NASA Challenges Through Open Innovation
The NASA Open Innovation projects develop challenges that seek innovative solutions to research and technology problems that impact human health and performance in short and long duration human spaceflight. The challenges are offered through organizations (InnoCentive and Yet2.com) that offer challenges to a national and international community of potential solvers. A third pilot project was established with TopCoder and Harvard Business School to evaluate an open source code competition. These are pilot projects to determine the effectiveness of open innovation in solving NASA research and technology problems.
The NASA Space Life Sciences developed a strategy in 2007 to pursue external alliances to establish a balanced portfolio of research and technology solutions for human health and performance during human space flight. We sought expertise from academia in mapping research and technology needs or gaps to the best possible collaborative strategy. One strategy that clearly emerged was the use of open innovation service providers to seek solutions to challenges external to NASA.

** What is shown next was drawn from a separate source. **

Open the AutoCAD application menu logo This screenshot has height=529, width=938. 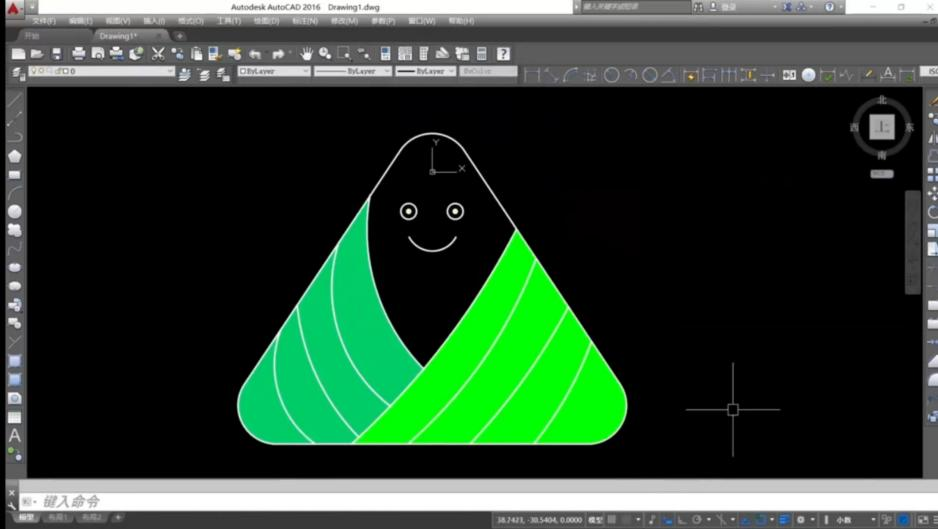[x=13, y=8]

Open innovation was defined by Henry Chesbrough, a professor and executive director at the Center for Open Innovation at UC Berkeley, as "a paradigm that assumes that firms can and should use external ideas as well as internal ideas, and internal and external paths to market, as the firms look to advance their technology." This open innovation strategy requires NASA to refine problems in the research and technology portfolio into challenge statements that can be addressed by a wide variety of disciplines and technical expertise external to NASA. In this way, NASA seeks to obtain innovative technology, research, service, and software code solutions through the extended community. Each pilot project has a different means of seeking and rewarding winning solutions.
We have created the NASA Innovation Pavilion on the InnoCentive open innovation platform, which, to date, has had four challenges (three from Johnson Space Center and one from Langley Research Center). In 2009, we developed an open source competition on the TopCoder community resulting in the writing of 3,500 lines of code and drew more than 1,800 entrants for the posted NASA challenge. These results are currently undergoing evaluation.
Later in 2010, we will have completed the pilot projects and will have recommendations for the further use of open innovation challenges to solve research and technology problems for NASA. These recommendations will evaluate the yield of solutions obtained versus the costs of using these open innovation tools (costs may include the actual service cost, time for personnel to be engaged in the process, training time, etc). These recommendations could then include useful metrics for the further use and evaluation of these tools. Potential solutions are provided to the government through open innovation service providers using a variety of business models, but all cost much less than traditional methods of seeking research and technology solutions. A second value to this approach is the rapid development, posting and solution time of weeks for finding potential solutions, instead of months or years required using more traditional means.
In order to use open innovation pilot projects, NASA must be transparent in articulating a current challenge for human spaceflight and other challenges facing NASA. These models are inherently participatory as large and diverse communities of solvers around the world may pose a potential solution to a challenge. Depending on the type of pilot project, solvers may collaborate on a solution or establish a partnership with NASA to develop the proposed deliverable. These pilot projects greatly diversify the number of potential external collaborators for NASA.